The data will be converted by the following procedure.
$ sh ../../scripts/xml2txt.sh
Please create a text file for test data.
$ vi ../../scripts/xml2txt.sh
You should substitute the path of test XML data for "--input_dir", test text data for "--output_dir", class name list for "--class_list", respectively.
#!/bin/bash
SCRIPT_DIR=$(cd $(dirname $0); pwd)
python3 ${SCRIPT_DIR}/xml2txt.py \
--input_dir "datasets/VOC2012/testX" \
--output_dir "datasets/VOC2012/testO" \
--class_list "list/VOC2012.txt"
The data will be converted by the following procedure.
$ sh ../../scripts/xml2txt.sh
Please set the shell for executable file.
$ vi scripts/train.sh
The following is an example of the training phase.
If you want to view specific examples of command line arguments, please view "src/main.cpp" or add "--help" to the argument.
#!/bin/bash
DATA='VOC2012'
./YOLOv1 \
--train true \
--augmentation true \
--epochs 300 \
--dataset ${DATA} \
--class_list "list/${DATA}.txt" \
--class_num 20 \
--size 448 \
--batch_size 16 \
--prob_thresh 0.03 \
--lr_init 1e-4 \
--lr_base 1e-3 \
--lr_decay1 1e-4 \
--lr_decay2 1e-5 \
--gpu_id 0 \
--nc 3
Please execute the following to start the program.
$ sh scripts/train.sh
Please set the shell for executable file.
$ vi scripts/test.sh
The following is an example of the test phase.

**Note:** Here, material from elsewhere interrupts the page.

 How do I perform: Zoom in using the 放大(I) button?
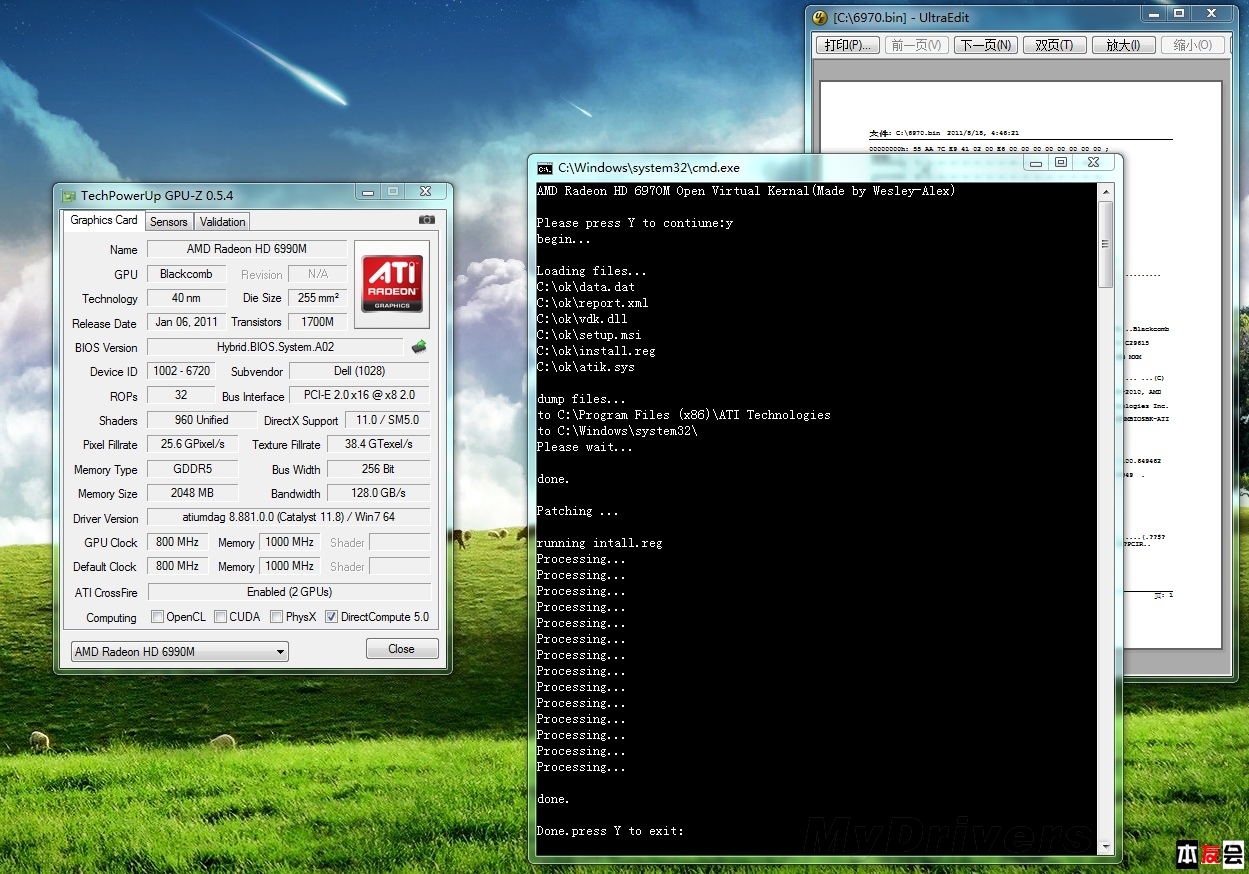point(1123,44)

If you want to view specific examples of command line arguments, please view "src/main.cpp" or add "--help" to the argument.
#!/bin/bash
DATA='VOC2012'
./YOLOv1 \
--test true \
--dataset ${DATA} \
--class_list "list/${DATA}.txt" \
--class_num 20 \
--size 448 \
--prob_thresh 0.03 \
--gpu_id 0 \
--nc 3
Please execute the following to start the program.
$ sh scripts/test.sh
Please set the shell for executable file.
$ vi scripts/detect.sh
The following is an example of the detection phase.
If you want to view specific examples of command line arguments, please view "src/main.cpp" or add "--help" to the argument.
#!/bin/bash
DATA='VOC2012'
./YOLOv1 \
--detect true \
--dataset ${DATA} \
--class_list "list/${DATA}.txt" \
--class_num 20 \
--size 448 \
--prob_thresh 0.03 \
--gpu_id 0 \
--nc 3
Please execute the following to start the program.
$ sh scripts/detect.sh
Please set the shell for executable file.
$ vi scripts/demo.sh
The following is an example of the demo phase.
If you want to view specific examples of command line arguments, please view "src/main.cpp" or add "--help" to the argument.
#!/bin/bash
DATA='VOC2012'
./YOLOv1 \
--demo true \
--cam_num 0 \
--dataset ${DATA} \
--class_list "list/${DATA}.txt" \
--class_num 20 \
--size 448 \
--prob_thresh 0.03 \
--gpu_id 0 \
--nc 3
Please execute the following to start the program.
$ sh scripts/demo.sh
This code is inspired by darknet, yolo_v1_pytorch, and pytorch_yolov1.